Death
“There will be bodily resurrection.” With hearing that, I was filled with an overwhelming sense of serenity, and tears welled up in my eyes uncontrollably.
Death. As a child, you really don’t think about death. At least, I didn’t. The first time I experienced death was when my mother’s mother, Nanay, passed away sometime in the early ’90s. That was the first time I saw my father cry, and I missed her so much after she was gone. But I still didn’t think that much of death. It seemed so far away, so foreign.
It was only sometime in college when I was faced with death. When I fell asleep at the wheel of my car on the way home from college was when I first got the sense that death was possible, was immediate, and was close to home. I started to realize that death could happen to me. It could happen to anyone around me, and, not only that, it would happen to people around me eventually. That realization made me closer to my parents because I wanted to know them better as people and not just as parents. It made me more compassionate and more hungry to take advantage of life.

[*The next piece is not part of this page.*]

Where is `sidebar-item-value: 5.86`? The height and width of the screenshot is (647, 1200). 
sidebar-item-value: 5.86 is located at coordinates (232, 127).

Yet, death scared me. Not for me. At some point I accepted that I was going to die. Of course, I convinced myself that it would only be in old age when I passed. I was scared for my parents, my brother and sister, my family and friends. And, very recently, my fiancee.
I was scared because death made me doubt my faith. I asked myself, “What if death is it? What if it’s final? What if there’s nothing after it?” And, thinking of all the people I loved and have come to love, I screamed in my head, “THEN IT’S NOT ENOUGH!” All these people whom I care so much about…to think that I’d never see them again. To see them smile or hear them laugh. To hug them, to tell them I love them. Death made me scared that this life was all the time I had with them. And, yes, I told myself that I’d better appreciate my time with them. That these years and years—I better fill my life with their happiness. But it still nagged at me that that time, the time here on this earth, was still finite. And it wasn’t enough.
So, this past weekend at an Engaged Encounter weekend, when we were given the opportunity to ask questions about marriage anonymously, I asked, ” ‘Til death do us part.’ Does that mean we won’t see each other or be with each other in the afterlife?”
The priest who answered the question first admitted that we don’t know much about the afterlife. But he said that Scripture tells us that there would be some sort of bodily resurrection…and I cried.
I don’t know what’s going to happen when we die, but I’m not scared anymore. My faith tells me that someway, somehow my loved ones and I will be together. And, though I don’t know what will happen, I am comforted by my faith. And, for now, that’s all I need.